Mouillons-nous un peu. Ceci est à notre sens l‘histoire la plus émouvante de notre série sur le bicentenaire du rugby. Une équipe qui se réunit pour voter à main levée le refus du renfort d’un des meilleurs joueurs du monde. Ce sont les joueurs du Stade rochelais qui ont écrit ce chapitre délicieusement suranné. En novembre 1977, sous la tribune d’honneur du stade Marcel-Deflandre, après un entraînement, réunis en conclave, ils ont dit non à la venue de Graham Mourie, troisième ligne et capitaine des All Blacks. Il sortait d’une tournée européenne et voulait rester en France au moins pour quelques mois.

A priori, Mourie n’avait rien d’un mercenaire, contrairement à d’autres All Blacks qui, signe des temps, commençaient à monnayer leurs talents en Europe pour la fin de la saison nordiste. Mais il avait envie de vivre une expérience originale. "Il était fermier, ingénieur agronome de formation, et il se voyait bien faire un stage à l’école industrielle laitière de Surgères", nous avait confié, en 2017, Jean-Michel Blaizeau, historien du club rochelais, quand nous avions consacré une page entière à cette affaire. Au départ, Graham Mourie avait parlé de son projet "français" à Francis Deltéral, un journaliste avec qui il s’était lié. Puis l’information était tombée dans l’oreille d’Yvan Caris, architecte haut en couleurs, très proche du Stade rochelais. C’est lui qui avait parlé à Mourie du club maritime et de l’école de Surgères. Il avait en plus offert un stage dans son cabinet à la fiancée de Mourie, étudiante en architecture. Mais le problème c’était que Caris n’était mandaté par personne et n’était pas dirigeant du club à ce moment-là. La venue de Mourie vint percuter l’esprit austère et protectionniste du Stade rochelais de l’époque. En 1977, le club ne courait pas après les grands noms, tirant une grande fierté de ne jouer qu’avec des gars formés sur place et la pépinière était assez riche pour assurer une place dans l’élite.

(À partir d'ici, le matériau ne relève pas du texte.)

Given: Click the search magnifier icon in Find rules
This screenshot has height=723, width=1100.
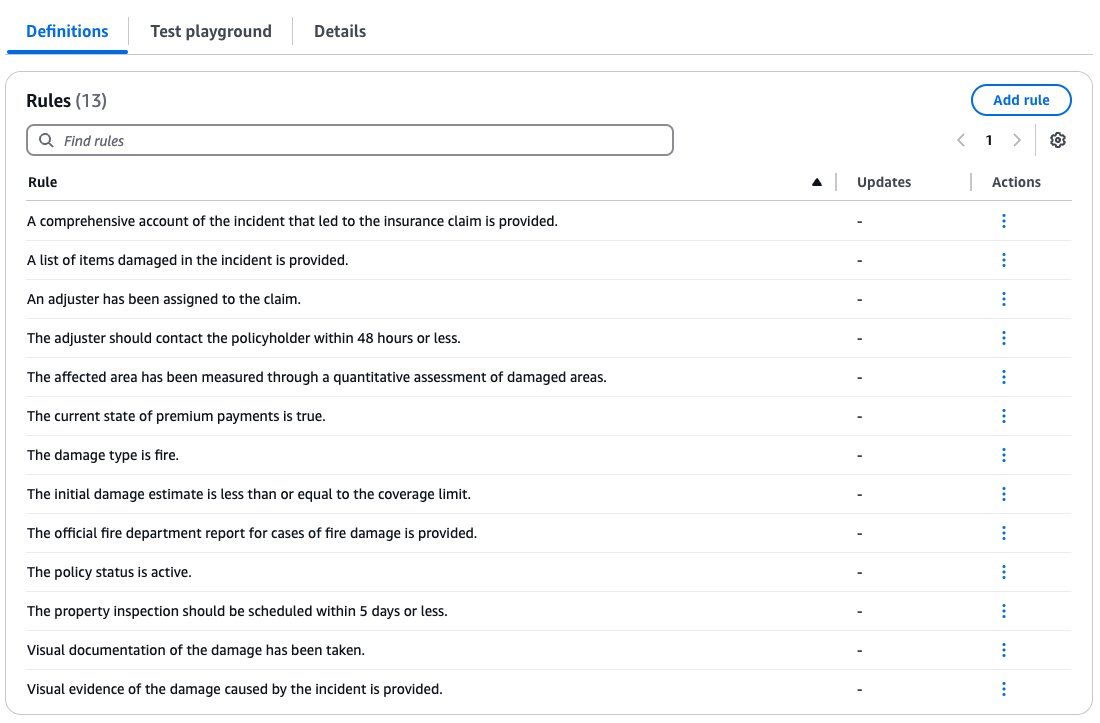Looking at the screenshot, I should 46,141.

Jacky Adole, le garant d’un certain état d’esprit

L’entraîneur Jacky Adole défendait bien sûr cette vision des choses et il mit l’affaire aux voix, dans un magnifique moment d’autogestion Il s’en explique dans son ouvrage, "Mon sac de rugby" : "Le président M. Tassin organisa une réunion du comité directeur et me demanda d’organiser celle des joueurs dans le plus grand respect possible de la démocratie… Je ne me voyais pas, pour fruit de tous nos efforts communs, sacrifier des joueurs comme Bébert Dieu, Dagusé ou Palvadeau après une demi-douzaine de saisons passées ensemble, pour revenir ensuite les solliciter sans scrupule après le départ de Graham Mourie."

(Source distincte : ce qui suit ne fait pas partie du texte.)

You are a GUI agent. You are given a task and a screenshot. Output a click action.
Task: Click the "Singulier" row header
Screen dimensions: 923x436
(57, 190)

Le pilier droit Alain Lescalmel nous confia : "C’est ce qui me semble le plus extraordinaire avec le recul. Qu’on nous ait demandé notre avis… Maintenant, on trouve ça aberrant mais c’était tout un contexte. Notre vote n’était pas sportif mais social. On nous parlait tellement de la formation et du soutien des joueurs… La génération 1954 arrivait en équipe première et quelques-uns n’avaient pas encore de boulot. Nous trouvions ça anormal par rapport à ce qu’on proposait à Graham Mourie et à sa compagne."

La messe était dite, Graham Mourie ne viendrait pas. Yvan Caris en fut très amer. En ville, les supporters étaient divisés. Les débats avaient été intenses. Ce rejet fut salué comme un acte héroïque par la presse, drapée dans la défense des valeurs du terroir. "Chapeau !" titra Georges Pastre dans Midi Olympique : "Le Stade rochelais, assez courageux pour se priver d’une telle aubaine, veut surtout préserver un état d’esprit. Sans doute est-il le dernier bastion qui résiste à la désagrégation générale mais c’est beau !" Denis Lalanne, de son côté, s’était déchaîné dans les colonnes de L’Équipe : "La France, terre d’asile, est devenue une sorte de Baléares des congés payés du rugby. Le problème, pour les clubs de dignité, n’a jamais été de chercher des renforts de l’autre côté des océans mais de garder ses enfants au bercail. Il ferait beau de voir qu’un avant-aile rochelais soit prié de laisser sa place, surtout pour une saison, le temps d’une passade."

Finalement, Mourie prit la direction de Paris et du Puc, attiré par le président Gérard Krotoff, estomaqué par cette histoire. Jacky Adole fut étonné de la résonance médiatique de l’affaire, même s’il reçut des témoignages de soutien : "J’ai rencontré Graham Mourie lors de la troisième mi-temps d’un match Puc - La Rochelle. Quelqu’un me présenta comme le fossoyeur de son dessein rochelais. Le capitaine des All Blacks en rit et nous nous quittâmes sur une bonne poignée de main."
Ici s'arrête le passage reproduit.